I was looking into the new, probably AI, data center being built in town and noticed it’s built by a private equity backed firm. The data center was rejected by the city and has to operate with a standard cooperate building water supply. They said are switching to air cooling only and reducing the compute power to keep power usage the same. This has caused amazon, the alleged operator, to back out. So they are building a giant reduced capacity data center with no operator and apparently still think that’s a good idea. My understanding of the private equity bubble is that the firms can hide “under performing” assets because it’s all private. From what I read, possibly 3.2 Trillion dollars of it. I feel like this new data center is going on the “under performing” pile.


Absolutely, yes. I didn’t want to elongate my comment further, but one odd benefit of the Dot Com bubble collapsing was all of the dark fibre optic cable laid in the ground. Those would later be lit up, to provide additional bandwidth or private circuits, and some even became fibre to the home, since some municipalities ended up owning the fibre network.
In a strange twist, the company that produced a lot of this fibre optic cable and went bankrupt during the bubble pop – Corning Glass – would later become instrumental in another boom, because their glass expertise meant they knew how to produce durable smartphone screens. They are the maker of Gorilla Glass.

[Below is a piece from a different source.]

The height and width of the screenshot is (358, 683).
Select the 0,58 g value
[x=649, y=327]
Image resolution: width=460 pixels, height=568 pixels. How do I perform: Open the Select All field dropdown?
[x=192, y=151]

Rack space is literally the only thing valuable that would be left. Those GPUs are useless for non LLM computation. The optimization of the chips and the massive amounts of soldered RAM. They are purpose made, and they were also manufactured very cheap without common longevity and endurance design features. They will degrade and start failing after less than 5 years or so. Most would be inoperable in a decade. Those data centers are massive piles of e-waste, an absolute misuse of sand.
Racks/cabinets, fiber optic cables, PDUs, CAT6 (OOBM network), top-of-rack switches, aggregation switches, core switches, core routers, external multi-homed ISP/transit connectivity, megawatt three-phase power feeds from the electric utility, internal power distribution and step-down transformers, physical security and alarm systems, badge access, high-strength raised floor, plenum spaces for hot/cold aisles, massive chiller units.
Yes, that’s rack space. It is not even half of the costs of a data center. I know because I’ve worked in data centers and read the financial breakdowns of those materials. They are also useless without actual servers and deprecrate their value really fast.